### Exercise data
▽

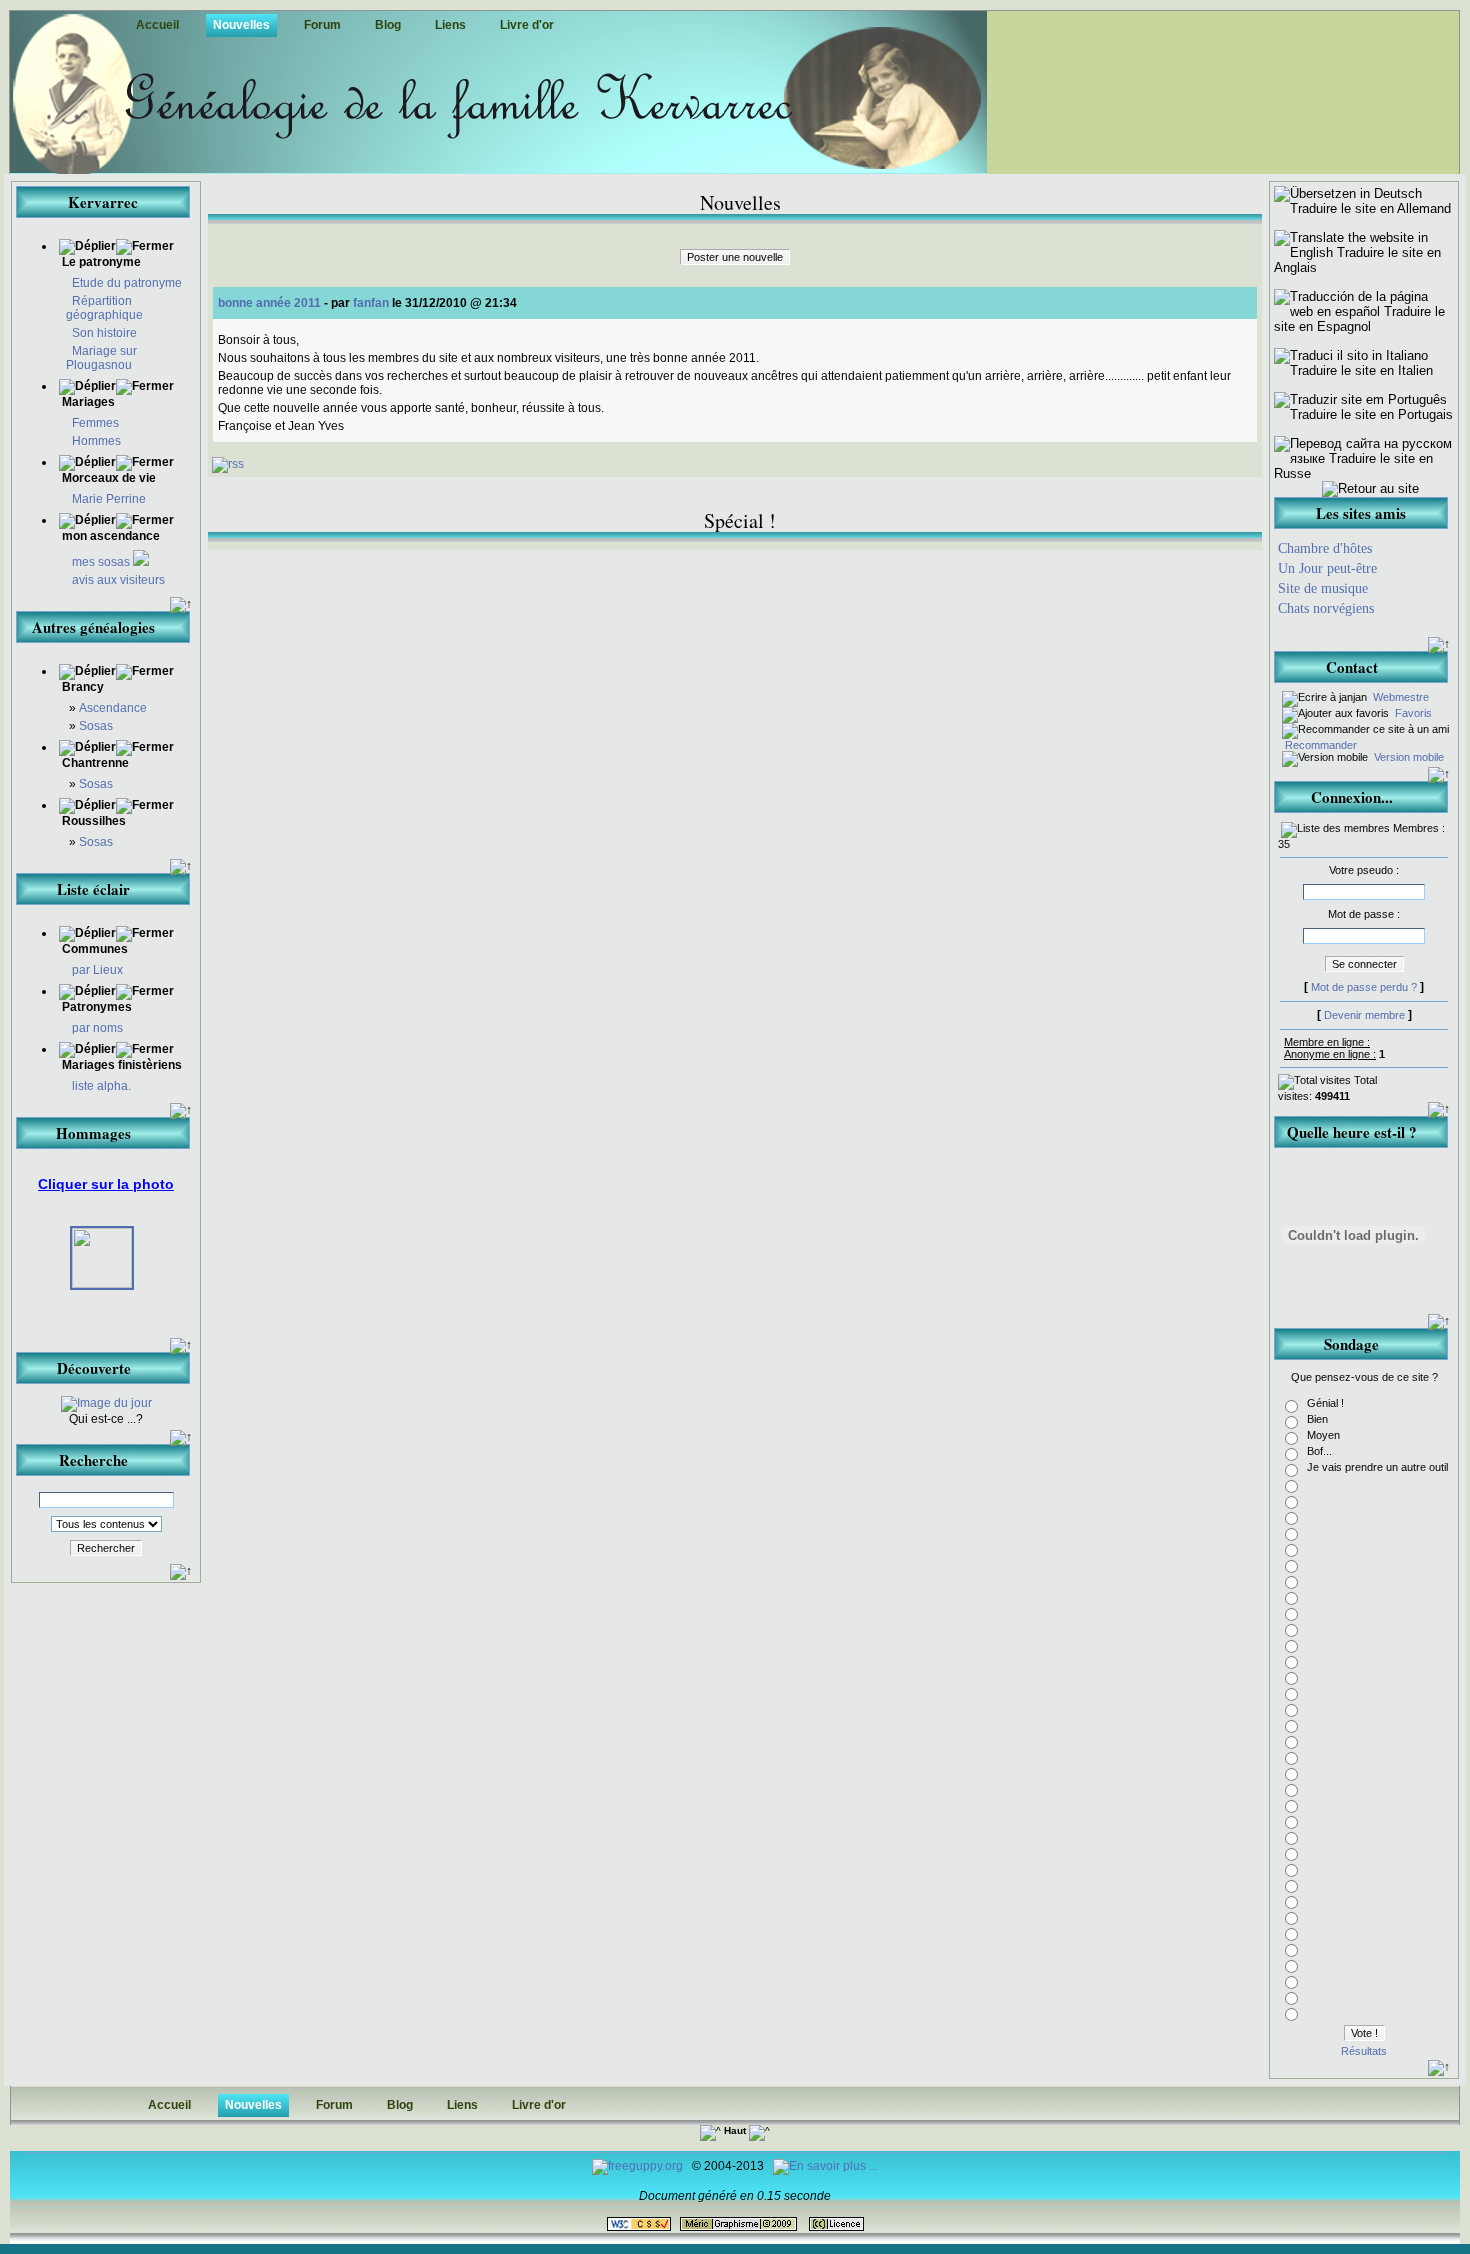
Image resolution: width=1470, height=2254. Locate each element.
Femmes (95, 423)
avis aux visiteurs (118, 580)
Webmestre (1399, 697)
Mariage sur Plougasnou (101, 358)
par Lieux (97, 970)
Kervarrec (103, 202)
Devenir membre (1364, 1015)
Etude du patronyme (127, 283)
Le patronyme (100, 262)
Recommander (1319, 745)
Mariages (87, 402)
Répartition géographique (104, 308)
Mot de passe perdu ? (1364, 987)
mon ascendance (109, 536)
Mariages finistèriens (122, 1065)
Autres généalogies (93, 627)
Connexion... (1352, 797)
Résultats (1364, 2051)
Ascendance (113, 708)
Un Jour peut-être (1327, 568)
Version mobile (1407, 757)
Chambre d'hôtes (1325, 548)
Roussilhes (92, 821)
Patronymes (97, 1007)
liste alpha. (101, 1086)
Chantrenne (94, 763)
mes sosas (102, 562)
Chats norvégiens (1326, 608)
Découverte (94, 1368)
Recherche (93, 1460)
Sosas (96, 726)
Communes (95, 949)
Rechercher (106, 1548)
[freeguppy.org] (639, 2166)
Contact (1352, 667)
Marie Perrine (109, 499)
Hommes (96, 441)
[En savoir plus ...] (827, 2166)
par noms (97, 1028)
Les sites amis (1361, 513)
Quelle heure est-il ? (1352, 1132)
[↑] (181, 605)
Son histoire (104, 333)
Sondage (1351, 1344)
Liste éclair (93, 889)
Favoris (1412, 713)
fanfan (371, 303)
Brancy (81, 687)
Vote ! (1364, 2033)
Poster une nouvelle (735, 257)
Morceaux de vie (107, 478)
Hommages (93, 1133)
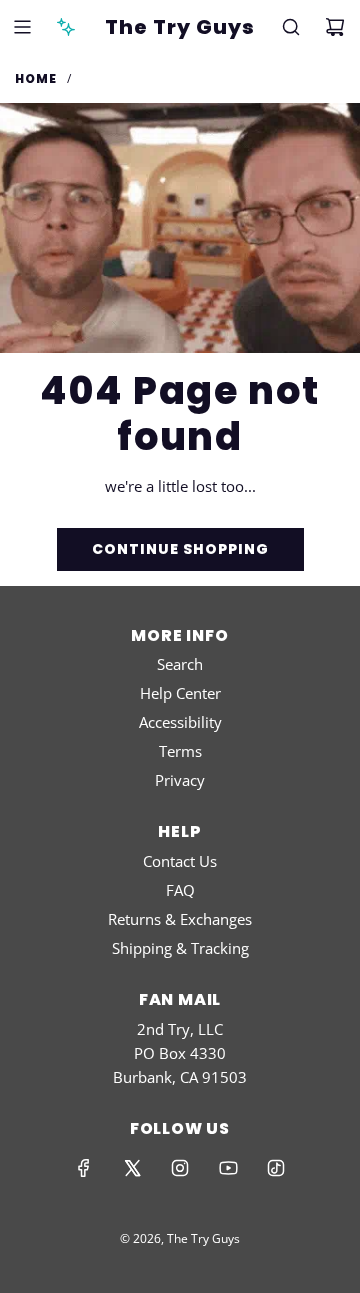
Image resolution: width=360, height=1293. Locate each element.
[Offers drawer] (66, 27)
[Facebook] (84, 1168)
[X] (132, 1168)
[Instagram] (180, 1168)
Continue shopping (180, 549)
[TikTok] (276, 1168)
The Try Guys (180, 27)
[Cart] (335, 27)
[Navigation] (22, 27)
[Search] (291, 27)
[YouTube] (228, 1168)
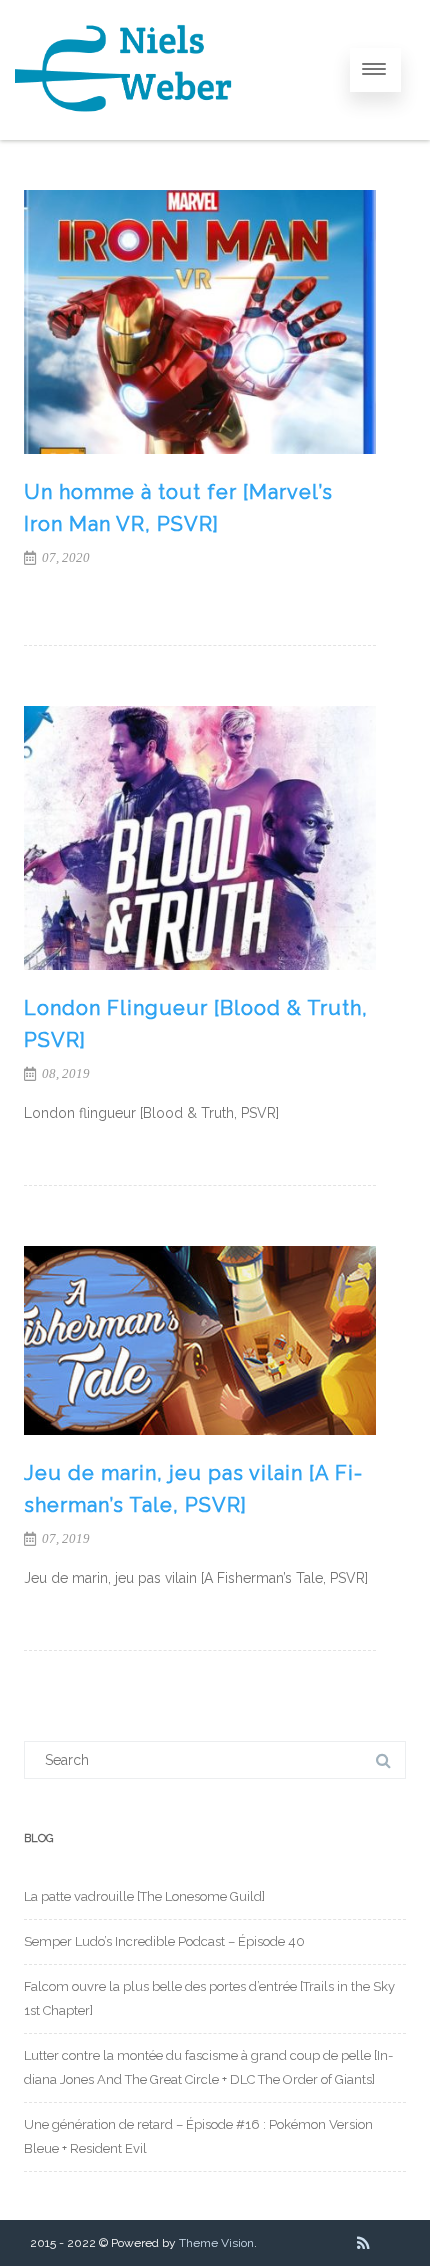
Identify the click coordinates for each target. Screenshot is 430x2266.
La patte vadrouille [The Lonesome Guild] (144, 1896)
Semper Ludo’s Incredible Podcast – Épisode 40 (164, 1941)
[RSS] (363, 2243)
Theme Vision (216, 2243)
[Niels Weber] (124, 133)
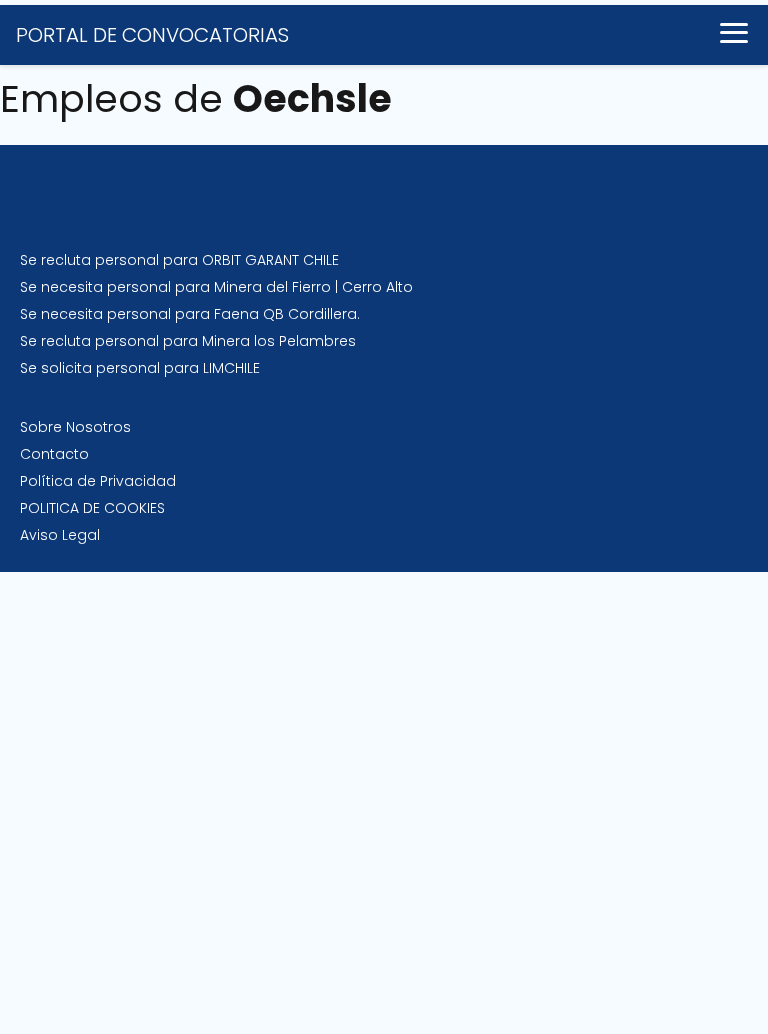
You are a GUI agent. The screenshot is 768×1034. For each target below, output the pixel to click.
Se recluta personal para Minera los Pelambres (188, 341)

△

### Brief
Your answer must be the lines from the one holding "[Offers drawer] (66, 27)" through the final line of the records above, exactly as written and without any pictures.

### Answer for this exercise
[Offers drawer] (66, 27)
[Facebook] (84, 1168)
[X] (132, 1168)
[Instagram] (180, 1168)
Continue shopping (180, 549)
[TikTok] (276, 1168)
The Try Guys (180, 27)
[Cart] (335, 27)
[Navigation] (22, 27)
[Search] (291, 27)
[YouTube] (228, 1168)
Identify the click coordinates for each target. Screenshot is 430x2266.
La patte vadrouille [The Lonesome Guild] (144, 1896)
Semper Ludo’s Incredible Podcast – Épisode 40 (164, 1941)
[RSS] (363, 2243)
Theme Vision (216, 2243)
[Niels Weber] (124, 133)
You are a GUI agent. The screenshot is 768×1034. For each target below, output the pixel to click.
Se recluta personal para Minera los Pelambres (188, 341)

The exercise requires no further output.